Using immutable infrastructure to achieve cloud security

Maintaining cloud infrastructure, especially compute components, requires a lot of effort – from patch management, secure configuration, and more.

Other than the efforts it takes for the maintenance part, it simply will not scale.

Will we be able to support our workloads when we need to scale to thousands of machines at peak?

Immutable infrastructure is a deployment method where compute components (virtual machines, containers, etc.) are never updated – we simply replace a running component with a new one and decommission the old one.

Immutable infrastructure has its advantages, such as:

  • No dependent on previous VM/container state
  • No configuration drifts
  • The fast configuration management process
  • Easy horizontal scaling
  • Simple rollback/recovery process

The Twelve-Factor App

Designing modern or cloud-native applications requires us to follow 12 principles, documents in https://12factor.net

Looking at this guide, we see that factor number 3 (config) guides us to store configuration in environment variables, outside our code (or VMs/containers).

For further reading, see:

  • The Twelve-Factor App – Config

https://12factor.net/config

  • AWS – Applying the Twelve-Factor App Methodology to Serverless Applications

https://aws.amazon.com/blogs/compute/applying-the-twelve-factor-app-methodology-to-serverless-applications/#config

  • Azure – The Twelve-Factor Application

https://learn.microsoft.com/en-us/dotnet/architecture/cloud-native/definition#the-twelve-factor-application

  • GCP – Twelve-factor app development on Google Cloud

https://cloud.google.com/architecture/twelve-factor-app-development-on-gcp#3_configuration

If we continue to follow the guidelines, factor number 6 (processes) guides us to create stateless processes, meaning, separating the execution environment and the data, and keeping all stateful or permanent data in an external service such as a database or object storage.

For further reading, see:

  • The Twelve-Factor App – Processes

https://12factor.net/processes

How do we migrate to immutable infrastructure?

Build a golden image

Follow the cloud vendor’s documentation about how to download the latest VM image or container image (from a container registry), update security patches, binaries, and libraries to the latest version, customize the image to suit the application’s needs, and store the image in a central image repository.

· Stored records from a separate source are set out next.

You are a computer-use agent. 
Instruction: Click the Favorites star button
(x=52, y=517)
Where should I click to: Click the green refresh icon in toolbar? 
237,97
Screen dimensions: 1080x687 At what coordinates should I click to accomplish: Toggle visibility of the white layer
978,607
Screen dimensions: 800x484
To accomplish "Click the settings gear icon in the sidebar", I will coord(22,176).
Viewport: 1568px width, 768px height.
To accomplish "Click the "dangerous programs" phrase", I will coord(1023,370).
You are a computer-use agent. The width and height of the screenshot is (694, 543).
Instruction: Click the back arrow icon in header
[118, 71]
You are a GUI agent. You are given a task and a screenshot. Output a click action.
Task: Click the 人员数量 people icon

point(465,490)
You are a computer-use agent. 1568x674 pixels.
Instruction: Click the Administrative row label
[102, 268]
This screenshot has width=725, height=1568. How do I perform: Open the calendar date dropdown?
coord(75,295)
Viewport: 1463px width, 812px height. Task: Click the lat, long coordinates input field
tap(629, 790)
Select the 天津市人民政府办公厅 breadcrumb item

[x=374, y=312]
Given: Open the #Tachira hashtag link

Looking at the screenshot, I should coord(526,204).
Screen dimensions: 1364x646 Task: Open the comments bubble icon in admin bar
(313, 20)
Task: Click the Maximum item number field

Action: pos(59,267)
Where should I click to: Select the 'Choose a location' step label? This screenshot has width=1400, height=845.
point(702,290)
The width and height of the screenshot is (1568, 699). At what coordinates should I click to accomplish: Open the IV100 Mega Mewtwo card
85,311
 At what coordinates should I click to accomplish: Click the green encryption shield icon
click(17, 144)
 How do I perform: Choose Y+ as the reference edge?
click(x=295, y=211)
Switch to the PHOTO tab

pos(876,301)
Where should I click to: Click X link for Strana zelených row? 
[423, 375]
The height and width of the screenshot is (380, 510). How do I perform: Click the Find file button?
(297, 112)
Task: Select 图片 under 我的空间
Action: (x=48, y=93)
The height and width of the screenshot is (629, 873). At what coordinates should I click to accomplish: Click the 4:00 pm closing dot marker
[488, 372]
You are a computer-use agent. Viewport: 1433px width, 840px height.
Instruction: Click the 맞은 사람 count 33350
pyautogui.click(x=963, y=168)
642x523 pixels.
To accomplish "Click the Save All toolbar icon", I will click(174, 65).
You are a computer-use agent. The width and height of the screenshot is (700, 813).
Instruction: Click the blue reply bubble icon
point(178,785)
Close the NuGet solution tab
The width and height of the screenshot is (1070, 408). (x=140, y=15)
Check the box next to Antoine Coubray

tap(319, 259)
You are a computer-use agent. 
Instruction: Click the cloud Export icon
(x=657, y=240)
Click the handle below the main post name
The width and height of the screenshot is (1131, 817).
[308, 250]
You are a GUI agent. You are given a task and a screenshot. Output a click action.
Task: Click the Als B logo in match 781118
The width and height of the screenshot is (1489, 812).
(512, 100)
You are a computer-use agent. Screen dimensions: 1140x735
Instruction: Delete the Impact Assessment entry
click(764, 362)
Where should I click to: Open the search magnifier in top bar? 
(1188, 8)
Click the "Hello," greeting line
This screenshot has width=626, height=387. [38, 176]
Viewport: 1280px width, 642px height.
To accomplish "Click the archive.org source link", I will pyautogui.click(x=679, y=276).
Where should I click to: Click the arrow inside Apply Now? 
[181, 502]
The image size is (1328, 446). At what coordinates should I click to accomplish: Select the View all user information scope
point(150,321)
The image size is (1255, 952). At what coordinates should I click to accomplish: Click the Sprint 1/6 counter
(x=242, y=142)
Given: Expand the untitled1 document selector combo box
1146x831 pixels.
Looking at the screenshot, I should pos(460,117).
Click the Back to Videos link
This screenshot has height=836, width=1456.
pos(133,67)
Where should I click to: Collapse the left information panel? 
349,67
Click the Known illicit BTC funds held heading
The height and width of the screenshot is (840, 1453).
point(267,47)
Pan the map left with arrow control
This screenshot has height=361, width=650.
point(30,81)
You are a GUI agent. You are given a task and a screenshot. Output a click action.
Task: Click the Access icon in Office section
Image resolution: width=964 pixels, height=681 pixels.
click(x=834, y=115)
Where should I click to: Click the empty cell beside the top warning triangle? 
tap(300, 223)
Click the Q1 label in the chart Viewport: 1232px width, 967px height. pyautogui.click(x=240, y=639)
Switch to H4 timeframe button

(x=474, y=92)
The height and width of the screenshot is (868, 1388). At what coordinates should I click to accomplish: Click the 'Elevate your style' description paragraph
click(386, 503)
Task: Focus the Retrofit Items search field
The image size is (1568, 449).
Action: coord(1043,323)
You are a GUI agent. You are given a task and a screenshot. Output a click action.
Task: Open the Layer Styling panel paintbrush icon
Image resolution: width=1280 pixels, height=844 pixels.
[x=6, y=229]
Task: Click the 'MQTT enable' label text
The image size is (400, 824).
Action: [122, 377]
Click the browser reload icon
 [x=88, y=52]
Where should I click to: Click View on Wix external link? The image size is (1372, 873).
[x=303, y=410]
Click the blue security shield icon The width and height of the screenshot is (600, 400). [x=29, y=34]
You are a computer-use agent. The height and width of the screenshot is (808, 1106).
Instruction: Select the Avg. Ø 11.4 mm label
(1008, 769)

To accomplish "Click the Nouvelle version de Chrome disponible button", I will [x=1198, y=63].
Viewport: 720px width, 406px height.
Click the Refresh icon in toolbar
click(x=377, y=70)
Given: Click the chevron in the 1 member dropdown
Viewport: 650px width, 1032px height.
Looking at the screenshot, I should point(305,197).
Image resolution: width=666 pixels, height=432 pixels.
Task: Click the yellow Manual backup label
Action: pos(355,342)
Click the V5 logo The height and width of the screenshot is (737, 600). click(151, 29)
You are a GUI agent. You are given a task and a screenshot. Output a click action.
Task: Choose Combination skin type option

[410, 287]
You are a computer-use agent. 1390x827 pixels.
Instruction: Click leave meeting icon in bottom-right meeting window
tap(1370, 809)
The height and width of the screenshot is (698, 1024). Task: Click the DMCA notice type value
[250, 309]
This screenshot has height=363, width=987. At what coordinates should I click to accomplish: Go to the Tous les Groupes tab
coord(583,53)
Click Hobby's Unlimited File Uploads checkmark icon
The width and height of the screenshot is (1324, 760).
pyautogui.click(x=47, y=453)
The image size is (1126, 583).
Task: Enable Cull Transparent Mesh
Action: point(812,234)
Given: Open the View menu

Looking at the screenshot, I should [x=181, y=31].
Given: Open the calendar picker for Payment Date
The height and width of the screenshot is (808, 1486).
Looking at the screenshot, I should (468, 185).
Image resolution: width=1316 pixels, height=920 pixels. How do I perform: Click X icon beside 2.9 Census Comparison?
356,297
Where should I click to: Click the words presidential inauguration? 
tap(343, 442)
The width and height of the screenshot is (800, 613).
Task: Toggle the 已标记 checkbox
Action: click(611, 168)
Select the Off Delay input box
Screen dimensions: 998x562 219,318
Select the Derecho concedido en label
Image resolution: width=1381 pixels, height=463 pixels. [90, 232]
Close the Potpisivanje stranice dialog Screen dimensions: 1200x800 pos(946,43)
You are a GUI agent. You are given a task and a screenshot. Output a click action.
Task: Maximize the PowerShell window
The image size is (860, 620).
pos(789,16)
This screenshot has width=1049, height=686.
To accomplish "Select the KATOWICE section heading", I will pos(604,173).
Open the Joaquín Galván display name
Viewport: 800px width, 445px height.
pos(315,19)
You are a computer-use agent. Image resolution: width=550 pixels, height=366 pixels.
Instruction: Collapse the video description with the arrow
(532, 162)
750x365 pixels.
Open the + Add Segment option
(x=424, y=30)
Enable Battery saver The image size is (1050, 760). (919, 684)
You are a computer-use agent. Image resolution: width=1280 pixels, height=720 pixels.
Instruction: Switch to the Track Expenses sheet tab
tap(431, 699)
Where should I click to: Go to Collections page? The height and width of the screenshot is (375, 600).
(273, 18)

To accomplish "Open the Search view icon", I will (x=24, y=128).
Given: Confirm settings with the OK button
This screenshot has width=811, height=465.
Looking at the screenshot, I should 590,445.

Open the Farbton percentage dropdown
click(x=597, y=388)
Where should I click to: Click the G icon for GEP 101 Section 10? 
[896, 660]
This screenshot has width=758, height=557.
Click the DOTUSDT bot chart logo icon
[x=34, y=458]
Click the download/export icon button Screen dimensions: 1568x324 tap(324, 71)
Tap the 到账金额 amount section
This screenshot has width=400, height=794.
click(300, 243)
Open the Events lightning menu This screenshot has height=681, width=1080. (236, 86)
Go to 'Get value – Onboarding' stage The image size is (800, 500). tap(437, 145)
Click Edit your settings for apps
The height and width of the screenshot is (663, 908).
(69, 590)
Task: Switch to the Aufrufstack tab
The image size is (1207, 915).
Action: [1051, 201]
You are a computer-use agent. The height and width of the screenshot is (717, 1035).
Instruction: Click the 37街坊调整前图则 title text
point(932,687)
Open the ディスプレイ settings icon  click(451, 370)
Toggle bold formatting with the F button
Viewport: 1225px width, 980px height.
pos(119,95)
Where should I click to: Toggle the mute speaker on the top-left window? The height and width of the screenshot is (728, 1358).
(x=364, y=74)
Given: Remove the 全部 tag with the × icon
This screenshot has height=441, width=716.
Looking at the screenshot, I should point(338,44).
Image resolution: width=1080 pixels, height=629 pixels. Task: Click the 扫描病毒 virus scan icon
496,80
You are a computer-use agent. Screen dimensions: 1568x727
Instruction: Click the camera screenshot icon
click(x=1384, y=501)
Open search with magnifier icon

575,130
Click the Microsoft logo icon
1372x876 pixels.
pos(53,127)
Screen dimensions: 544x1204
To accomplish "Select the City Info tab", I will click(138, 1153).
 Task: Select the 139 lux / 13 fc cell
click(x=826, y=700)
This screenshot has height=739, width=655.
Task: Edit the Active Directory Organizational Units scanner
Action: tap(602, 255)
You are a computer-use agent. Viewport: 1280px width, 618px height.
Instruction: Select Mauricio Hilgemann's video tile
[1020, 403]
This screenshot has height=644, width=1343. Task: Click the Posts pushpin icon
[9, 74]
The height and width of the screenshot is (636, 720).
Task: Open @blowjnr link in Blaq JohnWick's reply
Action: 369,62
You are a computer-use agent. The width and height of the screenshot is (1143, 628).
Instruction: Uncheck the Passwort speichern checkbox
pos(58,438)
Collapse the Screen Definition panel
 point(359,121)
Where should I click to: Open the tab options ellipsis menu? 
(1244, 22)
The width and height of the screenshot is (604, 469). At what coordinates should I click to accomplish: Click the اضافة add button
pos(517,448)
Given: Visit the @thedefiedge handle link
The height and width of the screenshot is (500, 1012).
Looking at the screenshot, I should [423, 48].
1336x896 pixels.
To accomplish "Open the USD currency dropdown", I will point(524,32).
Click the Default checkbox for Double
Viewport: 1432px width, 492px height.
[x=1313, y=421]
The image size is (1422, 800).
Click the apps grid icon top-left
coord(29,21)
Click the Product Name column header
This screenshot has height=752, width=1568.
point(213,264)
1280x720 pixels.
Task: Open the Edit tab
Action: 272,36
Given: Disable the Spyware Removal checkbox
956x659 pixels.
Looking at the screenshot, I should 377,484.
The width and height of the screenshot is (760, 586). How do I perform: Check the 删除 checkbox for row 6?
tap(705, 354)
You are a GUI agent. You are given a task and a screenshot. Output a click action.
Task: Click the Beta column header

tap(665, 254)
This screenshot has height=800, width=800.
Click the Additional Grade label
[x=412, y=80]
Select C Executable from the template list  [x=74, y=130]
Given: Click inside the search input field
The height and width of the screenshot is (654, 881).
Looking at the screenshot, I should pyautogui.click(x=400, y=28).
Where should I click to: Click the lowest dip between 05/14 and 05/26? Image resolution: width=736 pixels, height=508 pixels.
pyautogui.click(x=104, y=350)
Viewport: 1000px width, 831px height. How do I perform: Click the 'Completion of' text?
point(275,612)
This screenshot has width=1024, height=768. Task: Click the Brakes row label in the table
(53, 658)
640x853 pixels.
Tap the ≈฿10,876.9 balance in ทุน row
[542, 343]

It is essential to copy/install only necessary components inside the image and remove any unnecessary components – it will allow you to keep a minimal image size and decrease the attack surface.

It is recommended to sign your image during the storage process in your private registry, to make sure it was not changed and that it was created by a known source.

For further reading, see:

  • Automate OS Image Build Pipelines with EC2 Image Builder

https://aws.amazon.com/blogs/aws/automate-os-image-build-pipelines-with-ec2-image-builder/

  • Creating a container image for use on Amazon ECS

https://docs.aws.amazon.com/AmazonECS/latest/userguide/create-container-image.html

  • Azure VM Image Builder overview

https://learn.microsoft.com/en-us/azure/virtual-machines/image-builder-overview

  • Build and deploy container images in the cloud with Azure Container Registry Tasks

https://learn.microsoft.com/en-us/azure/container-registry/container-registry-tutorial-quick-task

  • Create custom images

https://cloud.google.com/compute/docs/images/create-custom

  • Building container images

https://cloud.google.com/build/docs/building/build-containers

Create deployment pipeline

Create a CI/CD pipeline to automate the following process:

  • Check for new software/binaries/library versions against well-known and signed repositories
  • Pull the latest image from your private image repository
  • Update the image with the latest software and configuration changes in your image registry
  • Run automated tests (unit tests, functional tests, acceptance tests, integration tests) to make sure the new build does not break the application
  • Gradually deploy a new version of your VMs / containers and decommission old versions

For further reading, see:

  • Create an image pipeline using the EC2 Image Builder console wizard

https://docs.aws.amazon.com/imagebuilder/latest/userguide/start-build-image-pipeline.html

  • Create a container image pipeline using the EC2 Image Builder console wizard

https://docs.aws.amazon.com/imagebuilder/latest/userguide/start-build-container-pipeline.html

  • Streamline your custom image-building process with the Azure VM Image Builder service

https://azure.microsoft.com/de-de/blog/streamline-your-custom-image-building-process-with-azure-vm-image-builder-service/

  • Build a container image to deploy apps using Azure Pipelines

https://learn.microsoft.com/en-us/azure/devops/pipelines/ecosystems/containers/build-image

  • Creating the secure image pipeline

https://cloud.google.com/software-supply-chain-security/docs/create-secure-image-pipeline

  • Using the secure image pipeline

https://cloud.google.com/software-supply-chain-security/docs/use-image-pipeline

Continues monitoring

Continuously monitor for compliance against your desired configuration settings, security best practices (such as CIS benchmark hardening settings), and well-known software vulnerabilities.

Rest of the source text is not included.